A memorial service with a full eulogy  was held in honor of the store, which is expected to close in the coming weeks. 

“I was a little bit surprised [at the turnout],” Kirsten Roys, an Honors Hall resident assistant and organizer of the event, said. “I wanted people to go, but of course you can’t make people, and you can’t make people interested, but I was pretty pleased with how many people showed up.”

Approximately 50 students were in attendance for the memorial, which was completed with a rendition of “Taps,” performed outside by Trenton Ashley, a member of The Pride of West Virginia, following the ceremony. 

It was announced in September that Sheetz, a campus-wide favorite due to its convenient location and 24-hour access, would be closing the doors to its Sunnyside location after deciding not to renew its lease with the University.

In response to the announcement, Roys took it upon herself to honor the store.

In early November, during a staff meeting of resident assistants and the Honors Hall residence hall coordinator, Roys heard someone jokingly mention holding a funeral for the closing store. It was supposed to be a joke — with no action taken from it — but Roys felt otherwise and decided something needed to be done. 

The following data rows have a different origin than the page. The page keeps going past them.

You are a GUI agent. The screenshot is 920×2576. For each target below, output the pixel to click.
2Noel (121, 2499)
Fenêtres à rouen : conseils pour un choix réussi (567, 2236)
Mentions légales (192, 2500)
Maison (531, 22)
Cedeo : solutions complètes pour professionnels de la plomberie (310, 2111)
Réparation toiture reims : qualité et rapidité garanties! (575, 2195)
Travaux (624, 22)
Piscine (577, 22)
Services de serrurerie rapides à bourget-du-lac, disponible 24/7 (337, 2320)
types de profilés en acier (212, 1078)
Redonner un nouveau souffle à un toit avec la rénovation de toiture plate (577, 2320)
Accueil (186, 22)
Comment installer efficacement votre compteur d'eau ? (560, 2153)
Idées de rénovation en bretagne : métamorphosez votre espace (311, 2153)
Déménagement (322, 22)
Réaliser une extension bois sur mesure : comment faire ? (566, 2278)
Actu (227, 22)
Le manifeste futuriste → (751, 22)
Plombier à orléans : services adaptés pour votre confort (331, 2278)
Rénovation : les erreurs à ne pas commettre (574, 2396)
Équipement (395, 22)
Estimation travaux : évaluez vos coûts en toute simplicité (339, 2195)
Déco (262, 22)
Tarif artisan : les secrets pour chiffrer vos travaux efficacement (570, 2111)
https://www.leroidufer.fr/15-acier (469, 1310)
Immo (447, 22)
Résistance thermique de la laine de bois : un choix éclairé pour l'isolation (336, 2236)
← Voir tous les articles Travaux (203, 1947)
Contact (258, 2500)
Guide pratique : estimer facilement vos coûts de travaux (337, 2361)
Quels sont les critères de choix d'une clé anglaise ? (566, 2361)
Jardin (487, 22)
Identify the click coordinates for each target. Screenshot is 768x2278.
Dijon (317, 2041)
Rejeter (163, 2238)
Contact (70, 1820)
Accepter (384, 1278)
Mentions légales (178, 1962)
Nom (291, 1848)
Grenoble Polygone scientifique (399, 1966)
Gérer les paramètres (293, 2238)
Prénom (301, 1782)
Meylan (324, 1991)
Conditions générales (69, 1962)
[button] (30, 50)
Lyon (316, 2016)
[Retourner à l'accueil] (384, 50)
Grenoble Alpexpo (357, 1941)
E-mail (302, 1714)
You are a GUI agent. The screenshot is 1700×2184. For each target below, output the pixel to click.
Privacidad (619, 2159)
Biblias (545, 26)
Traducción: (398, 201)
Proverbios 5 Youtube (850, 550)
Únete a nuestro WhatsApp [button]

“I think the joke was made lightly, but I kind of thought — I lived here last year, in Honors Hall, and I live here this year too, and we would go to Sheetz so many times,” Roys said. “All the dining halls close early, and especially on weekends they close at 6:30 [p.m.], and on weekends, I wake up later, I eat later, so I think it has more of an impact with a lot of the dorms on the downtown campus.

“Sheetz is the closest thing, it’s convenient and the quality is pretty good.”

The closing of the store has the largest effect on freshmen and those living in residence halls, who not only utilize the store for quick food at 2 a.m. after dining halls are closed, but also for basic groceries, such as laundry detergent and paper towels. 

Following the November staff meeting, Roys, a sophomore civil engineering student, took the idea of a memorial service to the residence hall coordinator, who “thought it was kind of weird.” Despite the hesitancy, the event was approved once Roys mentioned there would be no cost associated with it.

Although the announcement was made nearly two months ago, students across campus are still adjusting to the thought of Sheetz leaving, and are curious what will be brought in next.

“I would like to see something at least that has food,” Roys said. “Not necessarily only food, more like groceries, because Sheetz you can go and get ice cream and stuff like that.”

No matter what takes over Sheetz’s place in the building, Roys knows it will not be the same.

“It feels like the end of an era,” she said.